ルドガーは驚いていたが、長老は動じずそれどころか賛成していた。

「常日頃から疑問を抱いておりました、神職に就く者が婚姻を結べなかったり子を作る事を禁忌と定められている事に。生命の輪廻は男女が結ばれ子孫を残さねば途絶えてしまいます、これまで誰も行おうとされなかった事を成し遂げようとする王に感服致します」

「ふむ、よくよく聞いてみると長老の言われる通りだな。フミオ殿には希実族の未来の為に領主を引き継ぐ子が必要だが、リン殿1人にその役目を押し付けるのは些か酷だ。シィリス、短絡的に注意しようとした俺を許してくれ」

「そこまで深く考えての事では無いのですから、重く受け止めないで下さいルドガーに長老様。実はフミオとリンさんの愛し合う様子を聞き耳立てていたのがバレてしまったのが原因ですから」

「「・・・・・」」

ルドガーと長老は黙り込んでしまった。

「シィリス」

「はい?」

「神官ともあろう者が出歯亀をするとは何事か、恥を知れ!!」

「は、はいっ!?」

その後、シィリスは呆れた長老も加わって2人から小一時間説教を受ける羽目になった。加えて愛妾という呼び方は対外的に良くないという事で、中国式の貴妃の呼び名を使う事も決まる。

この頃からフミオはシィリスの事をシィルと呼び始めた、少しずつ親密さを増していったと思わせる一面も有るがリンと同様にシィリスもシィルと呼んで欲しいと言ってきたのもある。

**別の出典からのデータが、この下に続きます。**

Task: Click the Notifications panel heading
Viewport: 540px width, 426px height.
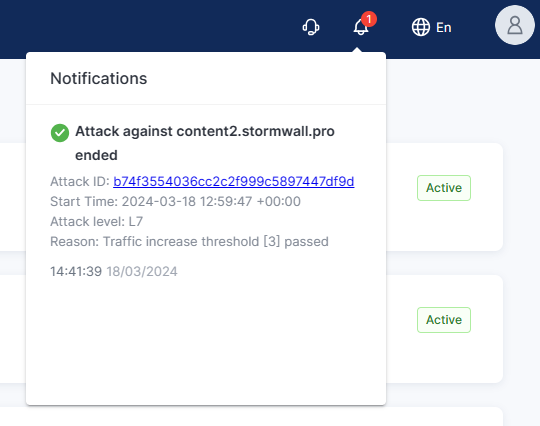Action: tap(98, 79)
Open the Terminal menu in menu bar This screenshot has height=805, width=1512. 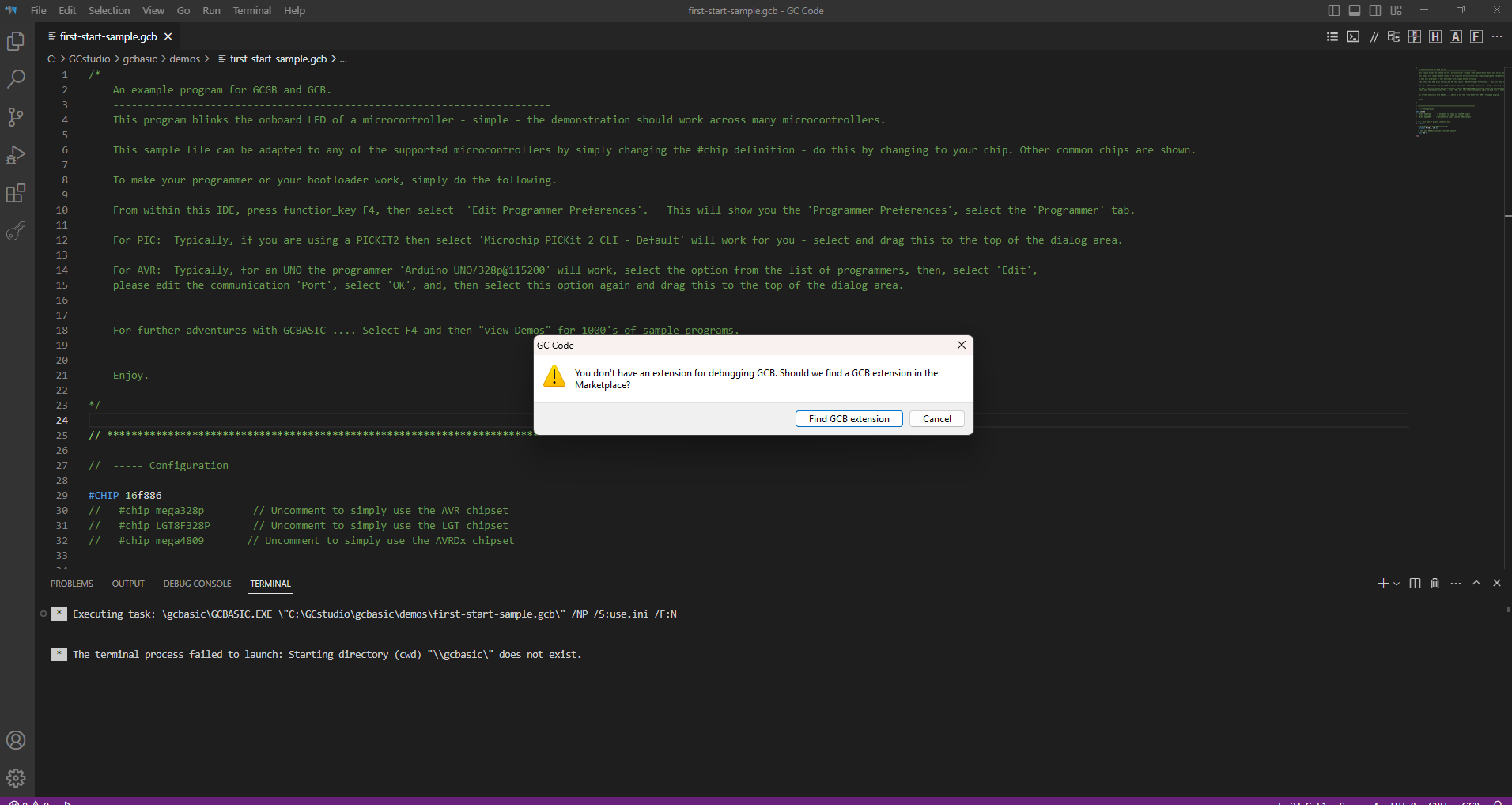251,10
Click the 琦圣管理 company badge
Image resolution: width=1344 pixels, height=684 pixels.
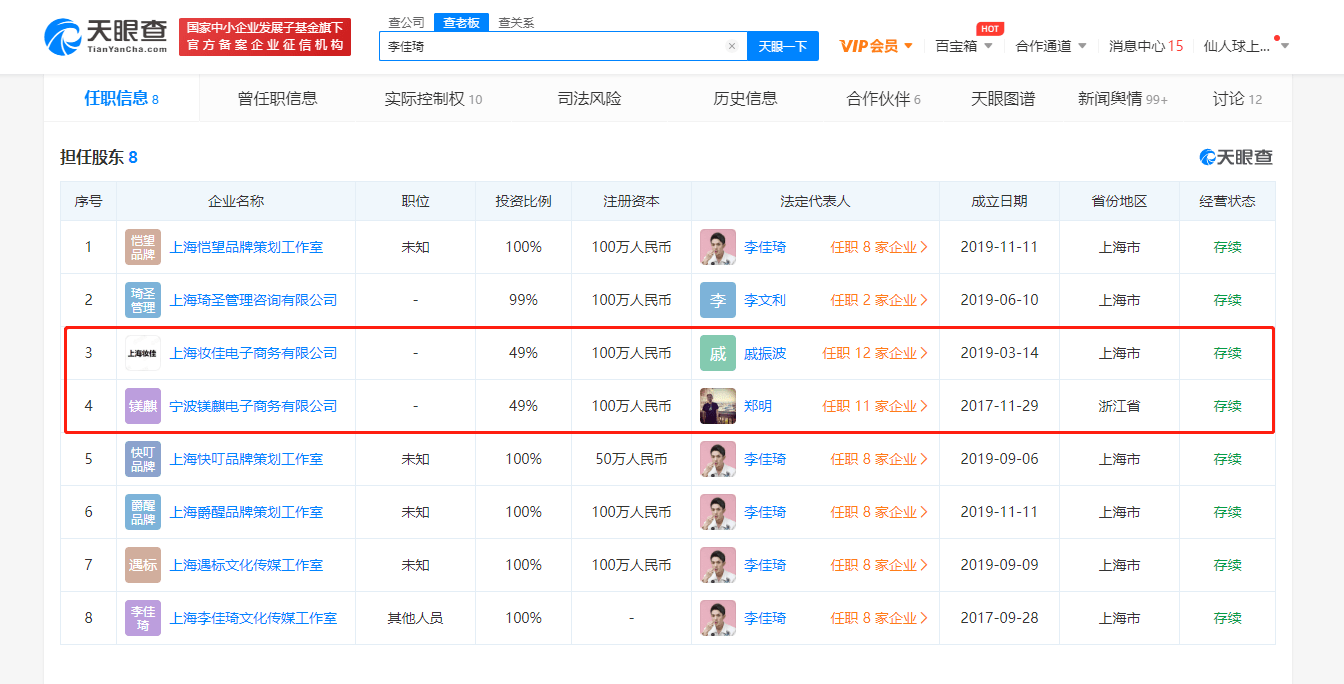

そして今日は石以外の物にも付与魔法の効果を発揮するのが有るのか調べ始めたのだがいきなり最初に大当たりを引き当てた、それは何と唯の水だ。水に回復系の魔法を付与出来る事が分かると更に試行錯誤をして呪いと石化を除くある程度の状態異常を解除しながら回復効果まで有る万能ポーションを作ってしまった。

「流石に言葉も出ませんね、これほどの効果を持つ聖水を作ろうとすれば様々な薬草を大量に用意しなければなりません。値段はとても付けられません」

「一応、レシピを作っておいたから回復魔法を使える人と付与魔法を覚える人さえ居れば安価に大量生産出来る筈だ」

「これを大々的に売り出せば新しい城もすぐに買えそうね、フミオ」

「元は唯の水だから原価は容器の代金だけだしね、けれど王国がこの万能ポーションの販売を黙って見ているとは思えないから何時呼び出されても良いだけの準備をしておこう」

容器を作るガラス職人達との交渉を無事に終えたフミオは万能ポーションの生産を開始した。そして最初の売り込み先は何と王都、シィルが所属していた聖教会の教皇だった。

「それじゃあ、行ってくるよ」

フミオは共に誰も伴わず、1人でサイハテを出立した。そして教皇との取り引きを成功させ戻ってきたフミオの口から手に入れた代金の内容を聞いたリンとシィルが泡を吹いて失神する事となる。